The electronic version of this article is the complete one and can be found online at: http://ccforum.com/content/5/S1/P159


Received:15 January 2001
Published:2 March 2001

©

Objectives

To compare the accuracy of an integrated fiberoptic monitoring system in measuring blood volume (BV) with standard method using chromium-51-tagged erythrocytes in septic shock.

Design

Prospective animal laboratory study.

Measurement and main results

Twenty anaesthetised, and mechanically ventilated pigs (20.9 ± 1.9 kg) were investigated over a period of 8 h. Septic shock was induced with faecal peritonitis (1 g/kg body weight autologous faeces). A central venous catheter was used for the injection of the indicator dyes. BV was measured by detecting indocyanin green by reflection densitrometry using a fiberoptic thermistor tipped catheter inserted into right carotid artery (4F PV 2024, Pulsion Medical Systems).
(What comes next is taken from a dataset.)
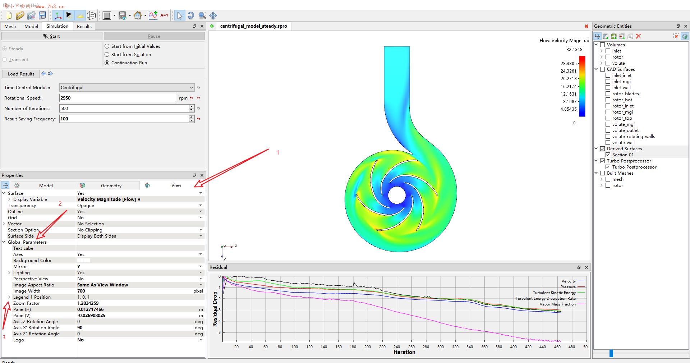Select the rotate view tool

[x=191, y=15]
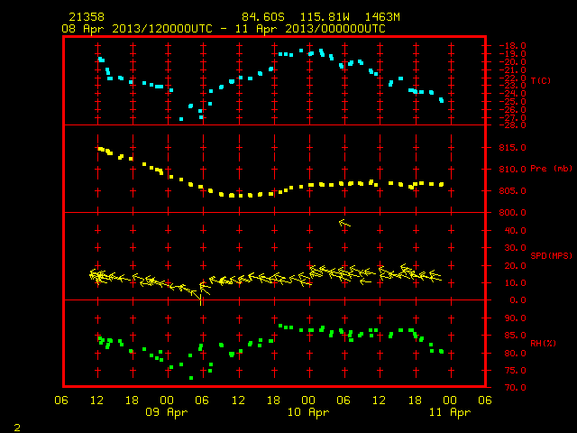Click the lowest green humidity point near 72
The image size is (577, 433).
pyautogui.click(x=191, y=378)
Haemodynamic treatment scheme was aimed at maintenance of a central venous pressure of 12 mmHg. Data were analysed using Bland-Altman analyses, linear regression and correlation. Forty data pairs of simultaneous BV-measurements were yielded during haemodynamic consistency with a mean BV measured by integrated fiberoptic monitoring system of 66.6 ± 20.3 ml/kg (range: 24.5–122.6 ml/kg). Mean BV measured by chromium-51-tagged erythrocytes was 76.1 ± 17.9 ml/kg (range: 49.7–121.6 ml/kg). Linear regression equation was: BV by integrated fiberoptic monitoring system = 0.65 × BV: chromium-51-tagged erythrocytes + 17.6; r = 0.57, P < 0.01. The mean bias was 9.6 ml/kg (95% confidence interval: 3.7–15.4 ml/kg), with limits of agreement of –26.5 to 45.6 ml/kg and a precision of 16.8 ml/kg.

Conclusion

In this model of porcine septic shock we could show a significant correlation in blood volume measurement between fiberoptic monitoring system and chromium-51-tagged erythrocytes. The relatively wide limits of agreement might be due to pronounced circulatory alterations including slow mixing compartments, prolonged equilibration and sequestration in septic shock.